Devido à eletronegatividade do próprio átomo de flúor, seu efeito compete com seu efeito de ressonância no direcionamento, o que torna a nucleofilicidade do fluorobenzeno em certas reações essencialmente próxima ao nível do benzeno.
Esse fenômeno é particularmente evidente em substituintes de halogênio, que têm tanto as características de doação de elétrons ressonantes quanto de retirada de elétrons induzida. Tais efeitos de orientação competitivos exigem que avaliemos cuidadosamente ao entender a reação. Assim como a taxa de reação do hipoclorobenzeno é geralmente menor que a do fluorobenzeno, em contraste, as taxas de reação do iodobenzeno e do bromobenzeno são ligeiramente maiores que a do clorobenzeno, o que mostra que diferentes efeitos eletrônicos também afetarão a diretividade final.
A mudança na reatividade dos substituintes em diferentes posições não se deve apenas à diferença nas propriedades eletrônicas, mas também envolve a influência do impedimento estérico. No processo de substituição eletrofílica, o produto na posição para tem maior probabilidade de se formar e, quando o substituinte se torna maior, como um substituinte terc-butil, o produto estará mais inclinado para a posição para do que para a posição orto. É devido à obstrução do espaço.
Por exemplo, na reação de substituição eletrofílica do benzeno, se o produto escolhe uma orientação de reação diferente devido ao tamanho do substituinte, tal mudança nos faz repensar como o substituinte afeta o resultado da reação?
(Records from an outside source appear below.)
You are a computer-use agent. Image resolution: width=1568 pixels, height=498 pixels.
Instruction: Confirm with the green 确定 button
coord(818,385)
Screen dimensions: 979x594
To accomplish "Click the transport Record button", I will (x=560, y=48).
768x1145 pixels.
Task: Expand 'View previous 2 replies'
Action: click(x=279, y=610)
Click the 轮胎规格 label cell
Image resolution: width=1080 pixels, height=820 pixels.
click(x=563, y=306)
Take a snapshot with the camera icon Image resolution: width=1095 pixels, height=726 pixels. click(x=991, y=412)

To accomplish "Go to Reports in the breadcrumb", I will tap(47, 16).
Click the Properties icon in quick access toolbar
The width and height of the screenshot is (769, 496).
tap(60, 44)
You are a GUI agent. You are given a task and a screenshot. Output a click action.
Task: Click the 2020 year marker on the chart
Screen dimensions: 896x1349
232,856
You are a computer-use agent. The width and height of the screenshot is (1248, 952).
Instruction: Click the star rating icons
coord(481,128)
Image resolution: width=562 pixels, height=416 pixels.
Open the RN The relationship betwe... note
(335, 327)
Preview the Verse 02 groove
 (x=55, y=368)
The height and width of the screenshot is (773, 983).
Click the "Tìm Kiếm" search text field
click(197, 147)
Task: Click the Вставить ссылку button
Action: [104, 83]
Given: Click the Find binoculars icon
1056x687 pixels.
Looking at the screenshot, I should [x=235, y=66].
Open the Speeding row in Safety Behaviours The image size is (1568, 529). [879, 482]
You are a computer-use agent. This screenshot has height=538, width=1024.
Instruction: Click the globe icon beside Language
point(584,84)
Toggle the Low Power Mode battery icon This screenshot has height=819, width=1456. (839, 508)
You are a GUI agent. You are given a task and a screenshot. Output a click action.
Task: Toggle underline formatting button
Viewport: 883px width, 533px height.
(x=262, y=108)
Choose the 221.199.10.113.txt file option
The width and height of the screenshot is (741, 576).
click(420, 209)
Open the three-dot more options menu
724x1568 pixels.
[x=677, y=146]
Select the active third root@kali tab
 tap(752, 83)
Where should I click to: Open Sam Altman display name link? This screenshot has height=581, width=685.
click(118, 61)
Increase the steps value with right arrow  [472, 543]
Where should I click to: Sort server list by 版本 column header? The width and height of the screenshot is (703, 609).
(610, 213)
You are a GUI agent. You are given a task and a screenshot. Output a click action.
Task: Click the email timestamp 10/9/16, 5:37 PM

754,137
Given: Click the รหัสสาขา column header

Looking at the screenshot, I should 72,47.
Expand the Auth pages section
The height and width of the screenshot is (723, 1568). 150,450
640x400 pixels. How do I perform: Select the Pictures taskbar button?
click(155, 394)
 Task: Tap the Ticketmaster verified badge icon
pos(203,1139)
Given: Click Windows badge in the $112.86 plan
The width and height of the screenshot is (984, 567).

A partir desses fenômenos, podemos tirar algumas conclusões interessantes e desafiadoras.
Embora os efeitos dos substituintes e a direção das reações possam ser explicados por especulação, os detalhes de cada reação ainda precisam ser verificados por meio de experimentos químicos reais.
Em resumo, a influência dos substituintes não pode ser ignorada na química orgânica. Conforme a reação prossegue, a interação entre EDG e EWG determinará o caminho da reação e a geração de produtos. Pesquisas futuras podem revelar ainda mais as interações complexas entre esses grupos, promovendo assim nossa compreensão profunda dos mecanismos de reações orgânicas. Entretanto, tais mudanças são suficientes para promover o desenvolvimento da química orgânica?